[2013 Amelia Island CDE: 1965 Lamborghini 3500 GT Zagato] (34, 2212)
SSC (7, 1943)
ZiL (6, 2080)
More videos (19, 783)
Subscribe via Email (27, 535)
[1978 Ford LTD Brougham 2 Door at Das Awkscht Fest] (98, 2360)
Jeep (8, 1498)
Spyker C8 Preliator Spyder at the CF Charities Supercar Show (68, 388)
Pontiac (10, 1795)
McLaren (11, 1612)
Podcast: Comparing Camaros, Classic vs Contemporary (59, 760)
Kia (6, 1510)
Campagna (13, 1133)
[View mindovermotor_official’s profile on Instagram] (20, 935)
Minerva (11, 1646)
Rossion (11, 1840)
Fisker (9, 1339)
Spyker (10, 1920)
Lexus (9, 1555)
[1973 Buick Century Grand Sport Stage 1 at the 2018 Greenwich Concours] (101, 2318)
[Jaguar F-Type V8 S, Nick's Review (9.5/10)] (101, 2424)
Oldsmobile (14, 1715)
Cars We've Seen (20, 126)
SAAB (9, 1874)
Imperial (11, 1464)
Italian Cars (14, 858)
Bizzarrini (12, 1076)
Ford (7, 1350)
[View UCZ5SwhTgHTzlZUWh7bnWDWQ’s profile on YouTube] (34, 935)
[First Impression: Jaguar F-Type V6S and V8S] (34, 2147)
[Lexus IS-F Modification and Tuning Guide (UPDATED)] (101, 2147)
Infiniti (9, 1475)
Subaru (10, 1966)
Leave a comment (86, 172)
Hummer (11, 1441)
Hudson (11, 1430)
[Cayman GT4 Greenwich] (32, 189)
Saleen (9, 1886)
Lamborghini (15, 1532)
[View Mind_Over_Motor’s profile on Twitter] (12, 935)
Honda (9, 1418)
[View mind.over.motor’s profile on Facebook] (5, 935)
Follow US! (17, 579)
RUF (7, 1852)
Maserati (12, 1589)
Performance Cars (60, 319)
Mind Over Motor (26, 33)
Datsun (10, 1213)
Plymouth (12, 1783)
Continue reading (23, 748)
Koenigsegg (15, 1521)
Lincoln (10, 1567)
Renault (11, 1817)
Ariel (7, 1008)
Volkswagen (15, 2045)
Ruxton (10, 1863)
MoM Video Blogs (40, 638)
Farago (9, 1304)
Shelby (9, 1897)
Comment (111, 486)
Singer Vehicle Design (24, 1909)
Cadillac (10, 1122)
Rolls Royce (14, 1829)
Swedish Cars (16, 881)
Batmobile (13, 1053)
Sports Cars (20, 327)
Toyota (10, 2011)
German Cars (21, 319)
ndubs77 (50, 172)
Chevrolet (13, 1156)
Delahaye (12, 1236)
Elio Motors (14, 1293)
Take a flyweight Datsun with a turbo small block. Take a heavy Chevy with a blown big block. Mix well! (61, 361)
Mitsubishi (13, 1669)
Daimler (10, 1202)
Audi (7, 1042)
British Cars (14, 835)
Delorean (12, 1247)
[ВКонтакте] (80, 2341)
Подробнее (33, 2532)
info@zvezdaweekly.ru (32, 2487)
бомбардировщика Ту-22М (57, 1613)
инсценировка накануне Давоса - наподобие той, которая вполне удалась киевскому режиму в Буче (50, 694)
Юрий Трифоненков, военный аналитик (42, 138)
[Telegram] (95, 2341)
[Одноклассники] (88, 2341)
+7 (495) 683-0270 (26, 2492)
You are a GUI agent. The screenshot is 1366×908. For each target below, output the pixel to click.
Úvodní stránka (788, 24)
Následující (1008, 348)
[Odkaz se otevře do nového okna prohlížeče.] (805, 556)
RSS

• **Task description**
Every record must appear in the answer exactly as it appears above.

• **Response area**
[2013 Amelia Island CDE: 1965 Lamborghini 3500 GT Zagato] (34, 2212)
SSC (7, 1943)
ZiL (6, 2080)
More videos (19, 783)
Subscribe via Email (27, 535)
[1978 Ford LTD Brougham 2 Door at Das Awkscht Fest] (98, 2360)
Jeep (8, 1498)
Spyker C8 Preliator Spyder at the CF Charities Supercar Show (68, 388)
Pontiac (10, 1795)
McLaren (11, 1612)
Podcast: Comparing Camaros, Classic vs Contemporary (59, 760)
Kia (6, 1510)
Campagna (13, 1133)
[View mindovermotor_official’s profile on Instagram] (20, 935)
Minerva (11, 1646)
Rossion (11, 1840)
Fisker (9, 1339)
Spyker (10, 1920)
Lexus (9, 1555)
[1973 Buick Century Grand Sport Stage 1 at the 2018 Greenwich Concours] (101, 2318)
[Jaguar F-Type V8 S, Nick's Review (9.5/10)] (101, 2424)
Oldsmobile (14, 1715)
Cars We've Seen (20, 126)
SAAB (9, 1874)
Imperial (11, 1464)
Italian Cars (14, 858)
Bizzarrini (12, 1076)
Ford (7, 1350)
[View UCZ5SwhTgHTzlZUWh7bnWDWQ’s profile on YouTube] (34, 935)
[First Impression: Jaguar F-Type V6S and V8S] (34, 2147)
[Lexus IS-F Modification and Tuning Guide (UPDATED)] (101, 2147)
Infiniti (9, 1475)
Subaru (10, 1966)
Leave a comment (86, 172)
Hummer (11, 1441)
Hudson (11, 1430)
[Cayman GT4 Greenwich] (32, 189)
Saleen (9, 1886)
Lamborghini (15, 1532)
[View Mind_Over_Motor’s profile on Twitter] (12, 935)
Honda (9, 1418)
[View mind.over.motor’s profile on Facebook] (5, 935)
Follow US! (17, 579)
RUF (7, 1852)
Maserati (12, 1589)
Performance Cars (60, 319)
Mind Over Motor (26, 33)
Datsun (10, 1213)
Plymouth (12, 1783)
Continue reading (23, 748)
Koenigsegg (15, 1521)
Lincoln (10, 1567)
Renault (11, 1817)
Ariel (7, 1008)
Volkswagen (15, 2045)
Ruxton (10, 1863)
MoM Video Blogs (40, 638)
Farago (9, 1304)
Shelby (9, 1897)
Comment (111, 486)
Singer Vehicle Design (24, 1909)
Cadillac (10, 1122)
Rolls Royce (14, 1829)
Swedish Cars (16, 881)
Batmobile (13, 1053)
Sports Cars (20, 327)
Toyota (10, 2011)
German Cars (21, 319)
ndubs77 (50, 172)
Chevrolet (13, 1156)
Delahaye (12, 1236)
Elio Motors (14, 1293)
Take a flyweight Datsun with a turbo small block. Take a heavy Chevy with a blown big block. Mix well! (61, 361)
Mitsubishi (13, 1669)
Daimler (10, 1202)
Audi (7, 1042)
British Cars (14, 835)
Delorean (12, 1247)
[ВКонтакте] (80, 2341)
Подробнее (33, 2532)
info@zvezdaweekly.ru (32, 2487)
бомбардировщика Ту-22М (57, 1613)
инсценировка накануне Давоса - наподобие той, которая вполне удалась киевскому режиму в Буче (50, 694)
Юрий Трифоненков, военный аналитик (42, 138)
[Telegram] (95, 2341)
[Одноклассники] (88, 2341)
+7 (495) 683-0270 (26, 2492)
You are a GUI agent. The screenshot is 1366×908. For each target below, output the pixel to click.
Úvodní stránka (788, 24)
Následující (1008, 348)
[Odkaz se otevře do nového okna prohlížeče.] (805, 556)
RSS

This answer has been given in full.